_CHALLENGE A:_
Using the SEO interview excerpt, answer:
(i) What word count does Matthew say to aim for when comparing against the pages already ranking?
(ii) How many visitors does Matthew say are enough to make decent money with high-paying affiliate programs?
(iii) By what percentage did the SEO audit case study increase search engine traffic?

_PASSAGE SHOWN:_

⟨

Matthew: I want to interrupt you there. Sorry. Better is not a word count. There’s a lot of people doing 10 times content. No, don’t do that. That is not an intelligent business decision. If you look at the rankings and you see lots of pages with 2000 words, that doesn’t mean go and create a 10,000-word monster guide. It doesn’t. It means create whatever the average word count is plus 20%. Don’t go follow that trend of 10 times in your content. There’s no need. Look at what’s currently ranking. All right, if it’s loads of pages with 10,000 words on the first page, you got to write 10,000 words.
Spencer: Have fun writing that.
Matthew: Yeah, but it just loads the ranking with 1000, 1500, 2000, it’s absolutely no reason to write anything bigger than that. Just be aware that writing better content doesn’t mean more word count. I means more relevant.
Spencer: Yes. Good clarification. Perfect. And you mentioned, people also ask, so doing a better job of integrating those types of questions, perhaps, and other things within your content as well.
One follow-up question I did have on figuring out what keywords to target, keyword research there. Do you have a search volume minimum that you look at or what your criteria there?
Matthew: My sheet takes care of all of that and removes anything. It’s got logic there. It takes care of all of that. Again, what’s your minimum? It depends on the niche. There isn’t a minimum. There isn’t a right maximum. Everyone’s always looking for what is the right. It depends on the niche.
Some niches will have heavy, heavy 100,000 month search keywords, but they also come with heavy, heavy competition. Some niches have heavy, heavy volume keywords and no competition. Whereas some have high-paying affiliate programs, you only need 20 visitors to make some decent money.
So, it really depends on what you’re promoting, what is the volume of traffic in that niche relevant to the keyword that you’re looking at. There isn’t a right. In some cases, a 10 volume a month keyword is the right keyword to target. It depends on your individual business, what you’re promoting, and what you’ll be familiar with your business numbers. It really depends.
Spencer: Okay. That’s some good advice. Good tips there. We’re going to talk about link building in just a minute. That’s your third thing for SEO, but I want to jump into a case study that you did. You produced a great video on this and blog post, where you shared how you were able to increase the search engine traffic with an SEO audit by 45%. Tell us a little bit about this case study that you did and let’s talk about how to do an effective SEO audit.

⟩

Stored dataset items
⟨

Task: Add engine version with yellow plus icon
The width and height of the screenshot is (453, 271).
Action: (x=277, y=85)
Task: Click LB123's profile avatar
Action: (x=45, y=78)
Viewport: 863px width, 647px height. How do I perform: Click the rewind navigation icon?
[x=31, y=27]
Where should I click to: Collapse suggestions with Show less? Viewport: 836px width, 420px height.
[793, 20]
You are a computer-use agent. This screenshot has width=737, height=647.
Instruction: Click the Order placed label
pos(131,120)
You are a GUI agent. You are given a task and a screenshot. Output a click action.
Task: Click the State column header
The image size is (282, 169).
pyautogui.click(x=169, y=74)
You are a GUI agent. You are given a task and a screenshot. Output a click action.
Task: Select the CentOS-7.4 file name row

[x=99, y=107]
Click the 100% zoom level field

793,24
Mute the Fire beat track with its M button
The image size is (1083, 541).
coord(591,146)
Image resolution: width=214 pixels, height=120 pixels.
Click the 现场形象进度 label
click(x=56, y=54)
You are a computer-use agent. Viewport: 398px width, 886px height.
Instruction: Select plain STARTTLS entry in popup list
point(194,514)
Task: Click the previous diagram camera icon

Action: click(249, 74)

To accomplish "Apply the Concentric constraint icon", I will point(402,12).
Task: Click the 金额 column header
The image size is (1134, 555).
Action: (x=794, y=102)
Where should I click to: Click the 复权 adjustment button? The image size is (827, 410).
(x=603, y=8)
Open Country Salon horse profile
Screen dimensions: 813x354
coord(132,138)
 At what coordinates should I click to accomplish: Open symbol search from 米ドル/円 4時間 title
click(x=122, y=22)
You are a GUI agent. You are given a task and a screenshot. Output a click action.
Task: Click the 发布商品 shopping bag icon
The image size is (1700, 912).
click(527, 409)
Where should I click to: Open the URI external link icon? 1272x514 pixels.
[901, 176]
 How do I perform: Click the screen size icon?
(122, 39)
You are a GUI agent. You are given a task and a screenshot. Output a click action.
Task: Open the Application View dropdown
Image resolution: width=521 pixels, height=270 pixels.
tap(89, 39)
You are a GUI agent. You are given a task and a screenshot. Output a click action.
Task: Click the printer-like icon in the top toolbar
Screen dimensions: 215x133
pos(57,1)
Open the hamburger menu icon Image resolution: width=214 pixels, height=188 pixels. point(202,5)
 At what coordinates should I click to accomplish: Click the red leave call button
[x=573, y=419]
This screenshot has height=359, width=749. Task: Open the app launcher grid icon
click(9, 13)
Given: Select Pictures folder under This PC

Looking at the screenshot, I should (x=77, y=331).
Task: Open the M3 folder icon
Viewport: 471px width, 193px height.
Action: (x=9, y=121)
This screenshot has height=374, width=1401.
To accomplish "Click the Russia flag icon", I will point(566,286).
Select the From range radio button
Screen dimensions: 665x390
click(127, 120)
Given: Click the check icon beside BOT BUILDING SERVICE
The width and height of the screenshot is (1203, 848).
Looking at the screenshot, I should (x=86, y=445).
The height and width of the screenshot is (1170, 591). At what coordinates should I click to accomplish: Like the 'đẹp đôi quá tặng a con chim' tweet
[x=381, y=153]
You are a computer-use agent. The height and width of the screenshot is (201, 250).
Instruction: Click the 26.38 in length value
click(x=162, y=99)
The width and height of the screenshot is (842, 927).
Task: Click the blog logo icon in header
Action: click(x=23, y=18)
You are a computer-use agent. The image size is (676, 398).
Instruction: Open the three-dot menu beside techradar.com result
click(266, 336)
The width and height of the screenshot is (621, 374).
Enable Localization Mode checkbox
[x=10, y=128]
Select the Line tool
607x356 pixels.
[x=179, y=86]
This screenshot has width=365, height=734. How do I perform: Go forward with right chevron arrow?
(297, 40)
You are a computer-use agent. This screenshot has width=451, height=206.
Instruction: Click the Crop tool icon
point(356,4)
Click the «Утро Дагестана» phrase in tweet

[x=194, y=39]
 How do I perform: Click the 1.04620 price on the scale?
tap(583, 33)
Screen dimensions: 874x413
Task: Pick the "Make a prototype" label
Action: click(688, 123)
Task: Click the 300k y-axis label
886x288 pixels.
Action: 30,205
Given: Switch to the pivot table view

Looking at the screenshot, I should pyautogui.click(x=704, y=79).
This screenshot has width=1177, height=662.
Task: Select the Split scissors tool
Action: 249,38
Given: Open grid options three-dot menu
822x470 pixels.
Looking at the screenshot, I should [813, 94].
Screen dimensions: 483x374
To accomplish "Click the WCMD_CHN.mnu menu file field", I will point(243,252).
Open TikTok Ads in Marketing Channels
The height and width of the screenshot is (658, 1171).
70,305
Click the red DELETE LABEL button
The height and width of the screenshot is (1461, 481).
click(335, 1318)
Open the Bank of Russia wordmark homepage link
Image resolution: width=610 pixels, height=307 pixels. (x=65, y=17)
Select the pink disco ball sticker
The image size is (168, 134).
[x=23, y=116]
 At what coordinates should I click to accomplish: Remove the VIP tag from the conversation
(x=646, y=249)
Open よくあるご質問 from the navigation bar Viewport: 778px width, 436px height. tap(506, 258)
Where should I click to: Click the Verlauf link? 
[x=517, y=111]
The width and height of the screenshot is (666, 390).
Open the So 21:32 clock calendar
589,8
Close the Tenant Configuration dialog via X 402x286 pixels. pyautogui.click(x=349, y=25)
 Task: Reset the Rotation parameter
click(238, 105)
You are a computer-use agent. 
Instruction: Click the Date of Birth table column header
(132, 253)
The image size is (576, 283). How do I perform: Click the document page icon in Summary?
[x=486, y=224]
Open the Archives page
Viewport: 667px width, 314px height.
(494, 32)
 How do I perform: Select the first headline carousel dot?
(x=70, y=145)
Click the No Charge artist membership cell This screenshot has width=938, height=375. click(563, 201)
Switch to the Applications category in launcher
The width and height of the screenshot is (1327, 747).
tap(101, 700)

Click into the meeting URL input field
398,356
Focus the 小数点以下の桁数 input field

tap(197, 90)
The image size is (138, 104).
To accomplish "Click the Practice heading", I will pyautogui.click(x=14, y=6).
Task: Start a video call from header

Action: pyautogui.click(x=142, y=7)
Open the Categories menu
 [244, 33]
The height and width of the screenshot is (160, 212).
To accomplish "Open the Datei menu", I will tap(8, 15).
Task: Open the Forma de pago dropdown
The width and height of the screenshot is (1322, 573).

⟩

_CHALLENGE B:_
Render the part of the records that opens with the line containing "Task: Click the 金额 column header" and closes with the line containing "Looking at the screenshot, I should (x=77, y=331)." as a JSON list of strings, one string per line, leaving out blank lines.

_TASK ANSWER A:_
(i) The average word count plus 20%.
(ii) 20 visitors.
(iii) 45%.

_TASK ANSWER B:_
[
  "Task: Click the 金额 column header",
  "The image size is (1134, 555).",
  "Action: (x=794, y=102)",
  "Where should I click to: Click the 复权 adjustment button? The image size is (827, 410).",
  "(x=603, y=8)",
  "Open Country Salon horse profile",
  "Screen dimensions: 813x354",
  "coord(132,138)",
  " At what coordinates should I click to accomplish: Open symbol search from 米ドル/円 4時間 title",
  "click(x=122, y=22)",
  "You are a GUI agent. You are given a task and a screenshot. Output a click action.",
  "Task: Click the 发布商品 shopping bag icon",
  "The image size is (1700, 912).",
  "click(527, 409)",
  "Where should I click to: Open the URI external link icon? 1272x514 pixels.",
  "[901, 176]",
  " How do I perform: Click the screen size icon?",
  "(122, 39)",
  "You are a GUI agent. You are given a task and a screenshot. Output a click action.",
  "Task: Open the Application View dropdown",
  "Image resolution: width=521 pixels, height=270 pixels.",
  "tap(89, 39)",
  "You are a GUI agent. You are given a task and a screenshot. Output a click action.",
  "Task: Click the printer-like icon in the top toolbar",
  "Screen dimensions: 215x133",
  "pos(57,1)",
  "Open the hamburger menu icon Image resolution: width=214 pixels, height=188 pixels. point(202,5)",
  " At what coordinates should I click to accomplish: Click the red leave call button",
  "[x=573, y=419]",
  "This screenshot has height=359, width=749. Task: Open the app launcher grid icon",
  "click(9, 13)",
  "Given: Select Pictures folder under This PC",
  "Looking at the screenshot, I should (x=77, y=331)."
]